Separating elements from a list according to preceding element

Rob Cowie · Mar 5, 2006

I'm having a bit of trouble with this so any help would be gratefully
recieved...

After splitting up a url I have a string of the form
'tag1+tag2+tag3-tag4', or '-tag1-tag2' etc. The first tag will only be
preceeded by an operator if it is a '-', if it is preceded by nothing,
'+' is to be assumed.

Using re.split, I can generate a list that looks thus:
['tag1', '+', 'tag2', '+', 'tag3', '-', 'tag4']

I wish to derive two lists - each containing either tags to be
included, or tags to be excluded. My idea was to take an element,
examine what element precedes it and accordingly, insert it into the
relevant list. However, I have not been successful.

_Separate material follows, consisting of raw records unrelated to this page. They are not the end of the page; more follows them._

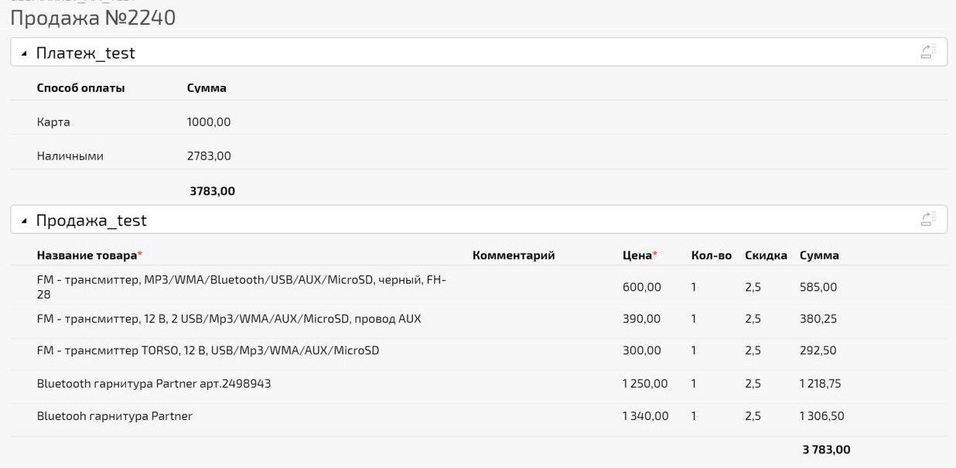Click the Кол-во column header

(x=711, y=255)
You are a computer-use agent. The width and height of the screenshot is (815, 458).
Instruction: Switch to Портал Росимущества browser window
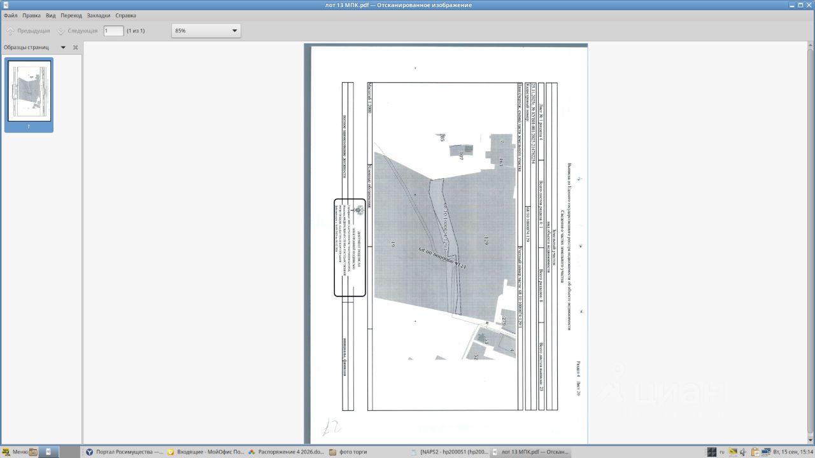tap(124, 452)
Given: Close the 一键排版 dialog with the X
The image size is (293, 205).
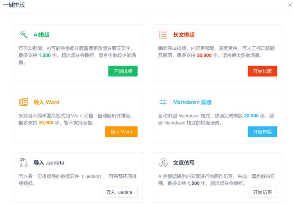Looking at the screenshot, I should click(x=289, y=5).

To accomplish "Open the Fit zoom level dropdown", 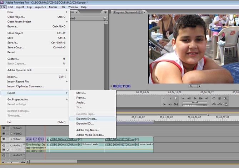I will coord(195,86).
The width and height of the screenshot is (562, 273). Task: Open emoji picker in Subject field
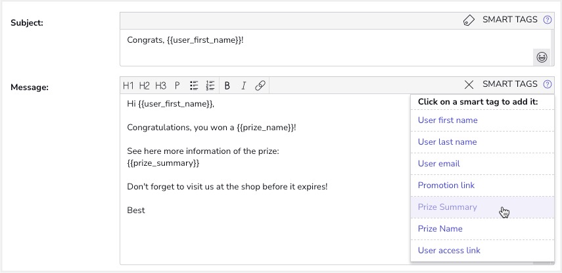point(542,57)
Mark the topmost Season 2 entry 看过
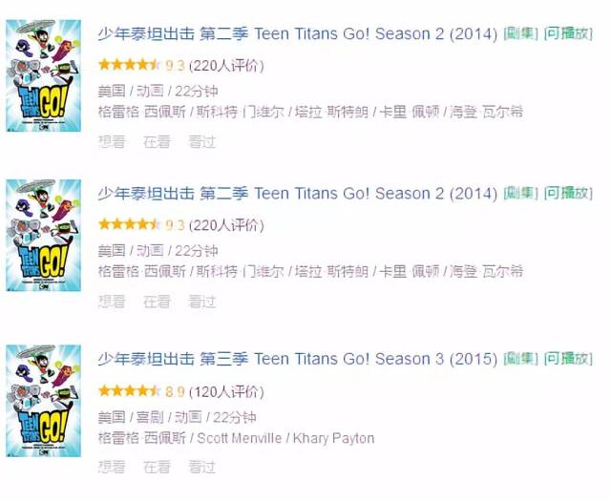This screenshot has height=501, width=611. coord(201,141)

Is there a better way that I have not considered? If this method is
suitable, how might I implement it?

Thanks all,

Rob Cowie

Gerard Flanagan · Mar 5, 2006

Rob said:
I'm having a bit of trouble with this so any help would be gratefully
recieved...

After splitting up a url I have a string of the form
'tag1+tag2+tag3-tag4', or '-tag1-tag2' etc. The first tag will only be
preceeded by an operator if it is a '-', if it is preceded by nothing,
'+' is to be assumed.

Using re.split, I can generate a list that looks thus:
['tag1', '+', 'tag2', '+', 'tag3', '-', 'tag4']

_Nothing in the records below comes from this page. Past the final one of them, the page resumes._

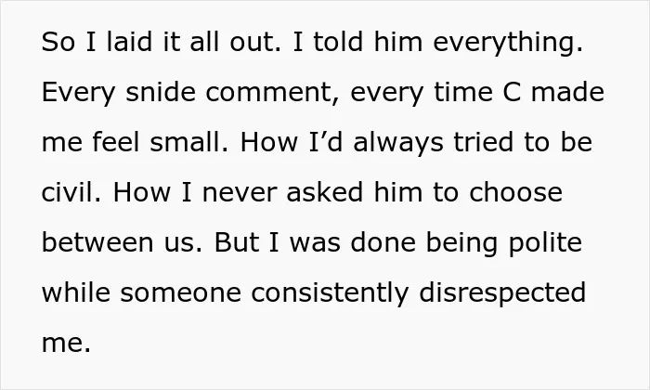Viewport: 650px width, 390px height.
Task: Click the word "always" in the text
Action: coord(398,144)
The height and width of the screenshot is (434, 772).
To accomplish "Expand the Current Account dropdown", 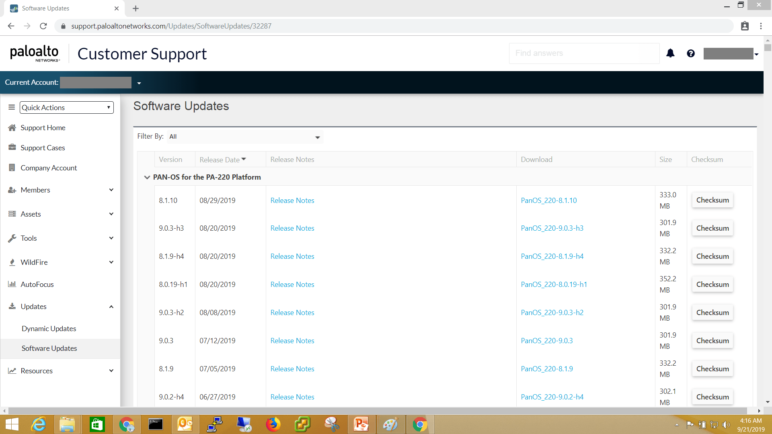I will point(139,82).
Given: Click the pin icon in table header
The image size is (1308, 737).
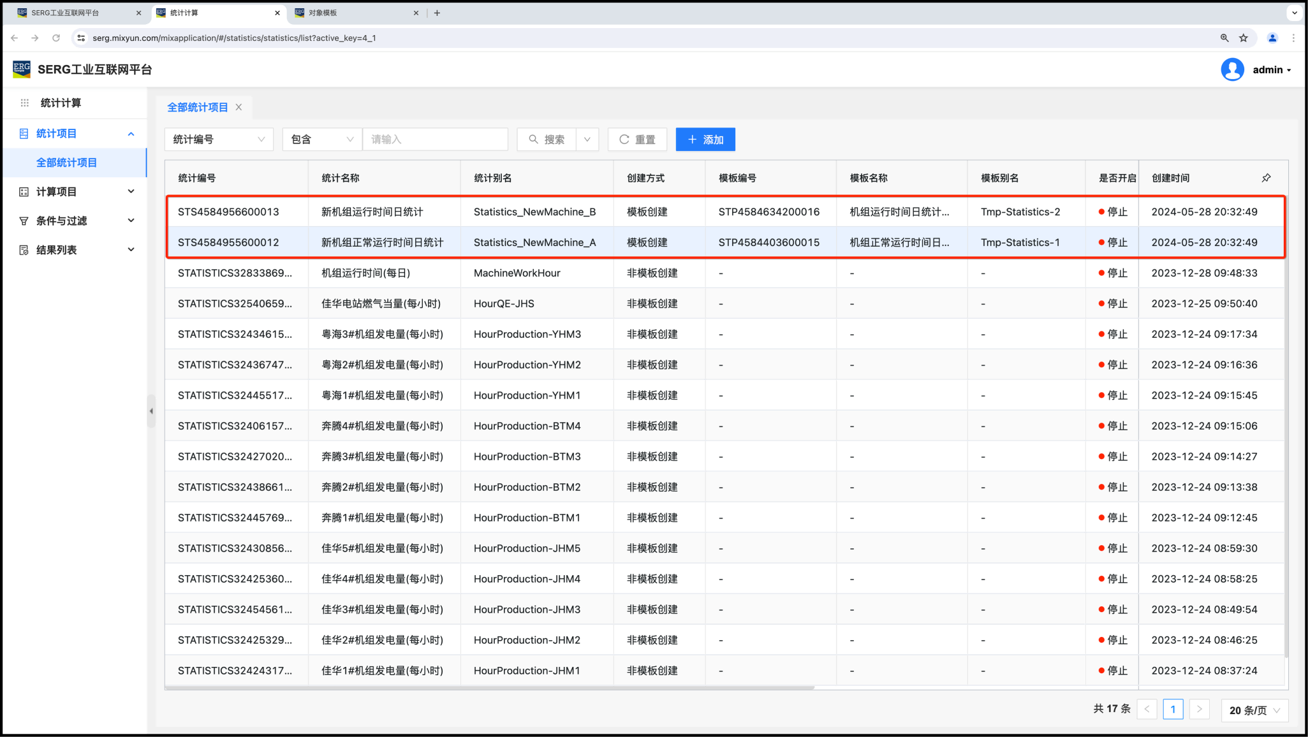Looking at the screenshot, I should 1266,178.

I wish to derive two lists - each containing either tags to be
included, or tags to be excluded. My idea was to take an element,
examine what element precedes it and accordingly, insert it into the
relevant list. However, I have not been successful.

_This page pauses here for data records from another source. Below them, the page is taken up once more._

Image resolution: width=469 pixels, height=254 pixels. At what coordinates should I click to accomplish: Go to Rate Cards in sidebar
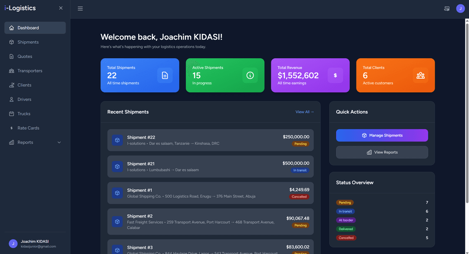28,128
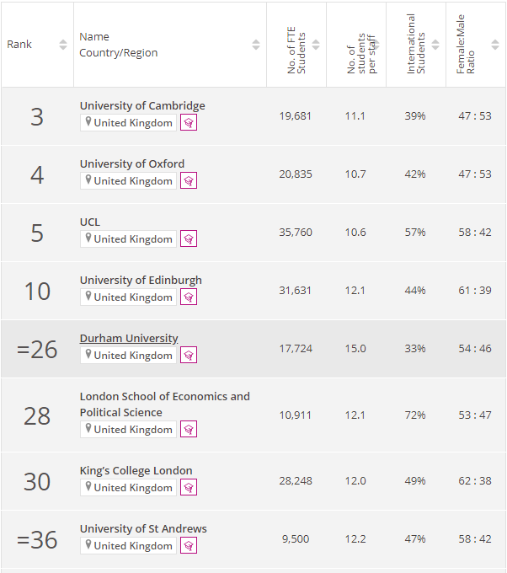This screenshot has width=507, height=573.
Task: Click graduation cap icon in UCL row
Action: (189, 239)
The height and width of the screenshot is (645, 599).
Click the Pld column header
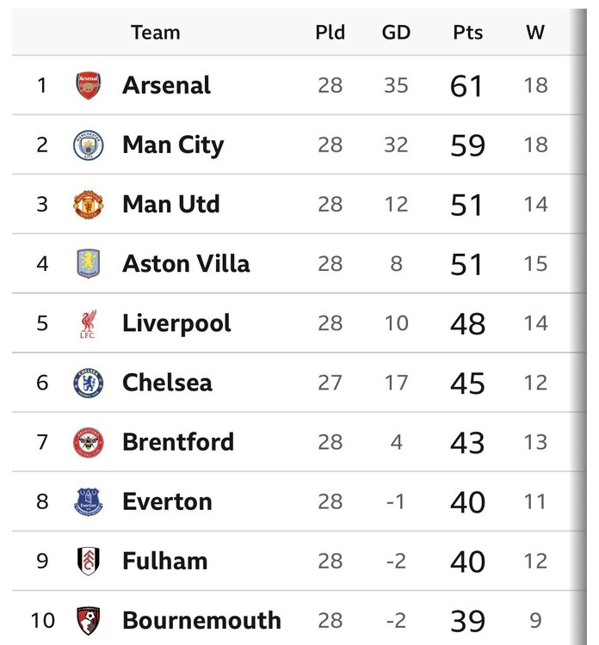(330, 33)
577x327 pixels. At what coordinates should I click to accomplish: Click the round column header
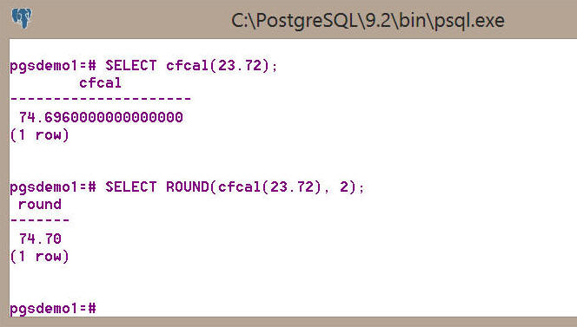click(40, 205)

Is there a better way that I have not considered? If this method is
suitable, how might I implement it?

Thanks all,

Rob Cowie

a = [ '+', 'tag1', '+', 'tag2', '-', 'tag3', '+', 'tag4' ]

import itertools

b = list(itertools.islice(a,0,8,2))
c = list(itertools.islice(a,1,8,2))

result1 = [x[1] for x in itertools.izip(b,c) if x[0] == '+']
result2 = [x[1] for x in itertools.izip(b,c) if x[0] == '-']

print
print result1
print result2

Gerard

Ben Cartwright · Mar 5, 2006

Rob said:
I wish to derive two lists - each containing either tags to be
included, or tags to be excluded. My idea was to take an element,
examine what element precedes it and accordingly, insert it into the
relevant list. However, I have not been successful.

Is there a better way that I have not considered?

Maybe. You could write a couple regexes, one to find the included
tags, and one for the excluded, then run re.findall on them both.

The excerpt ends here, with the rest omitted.